You often see that people jump into the water without a plan, swim with Lifeguard Course laps for half an hour, and then stop. So what they do is only endurance training. They swim 40 to 100 laps at a nice pace they can sustain for a long time. But if you want to swim faster, it is important to make sets. Are you planning to swim 70 laps? Then divide it into a warm-up of, for example, 14 lanes and then take, for example, 3 sets of 8 lanes with a minute of rest in between. Then swim another 6 laps and then take another set of, for example, 5 times 4 laps to which you swim 6 laps again.
Tips For Swimming Faster
Interval swimming sessions
In line with making the sets, you can, also vary the swimming speeds during these sets. Just like running, interval training in swimming is also very suitable for working on your speed. But like running, you don’t necessarily have to do interval sets every workout. Just try to take an interval session now and then. Interval workouts are heavier than ‘normal’ and have more impact on your body than most people think. An occasional interval swim workout will improve your speed.
There are plenty of options in terms of variation. For example, swim the distances within a set alternately hard and soft. Or swim the first 2 max of every 4 lanes and the second 2 relaxed. You can also swim sets in a pyramid shape (start relaxed, work up to a maximum speed and decrease until you finish relaxed). You can also build up sets in which you do 4 x 4 jobs: the first 4 at 50% of your speed, the second 4 at 60%, the third 4 at 70% and the last 4 at your maximum speed. The same can of course also be done vice versa.
Keep working on your technique at all times. That is the basis of your speed. So it is not bad to cover much fewer meters in training than usual because you focus on your technique. Keep practicing your technique yourself or take lessons. In almost every swimming pool, there are lessons, and in almost every place where they have a swimming pool, there is also a swimming club where you can register and take lessons at every level.

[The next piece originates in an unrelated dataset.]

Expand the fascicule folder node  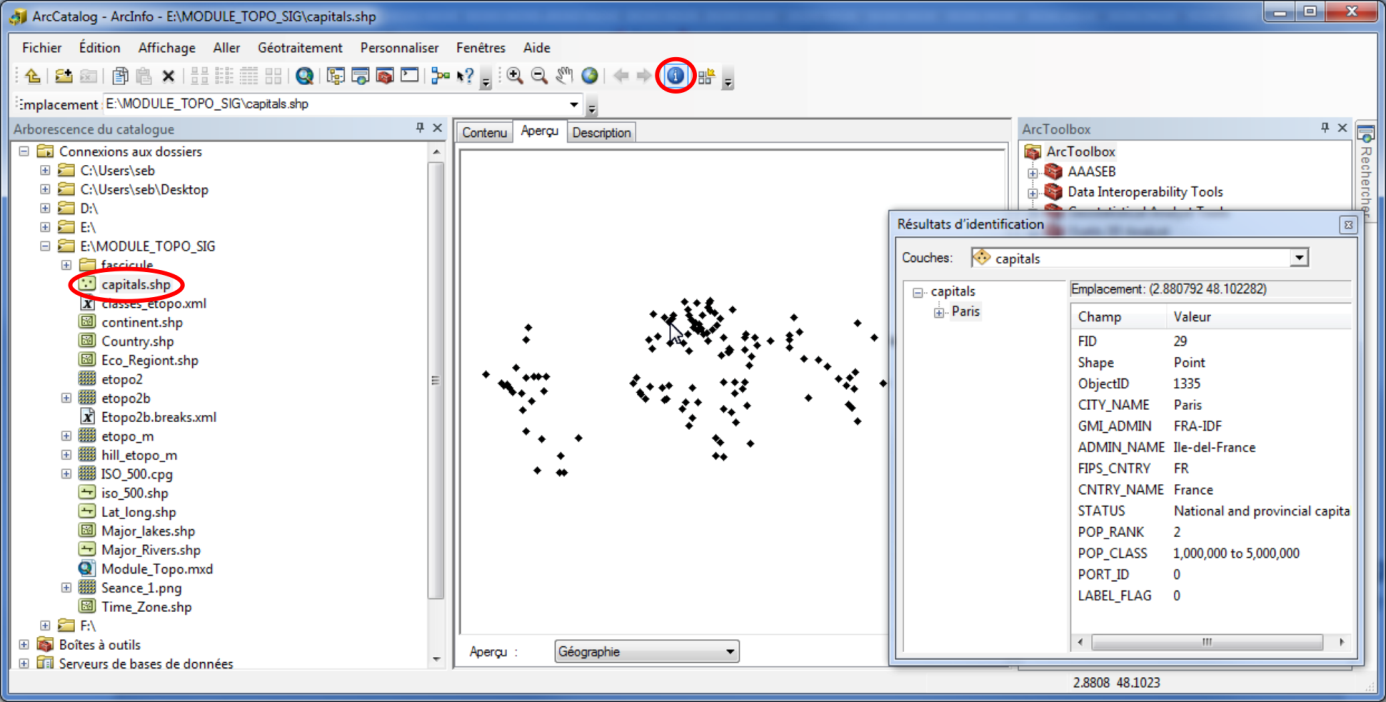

Ideally, you want to make as many meters as possible with as little effort. Of course, your technique is the most important for this. But you can practice this yourself very well with efficiency exercises. For example, try to stay in a streamlined position during the front crawl and only continue to pull with your right arm when it has touched your left arm (we call that compensating).
Another exercise that is often used for this is counting your strokes. You often use more strokes than you need. Try to get to the other side in fewer strokes each time! If you keep practicing this you will see that it works and you will swim more efficiently.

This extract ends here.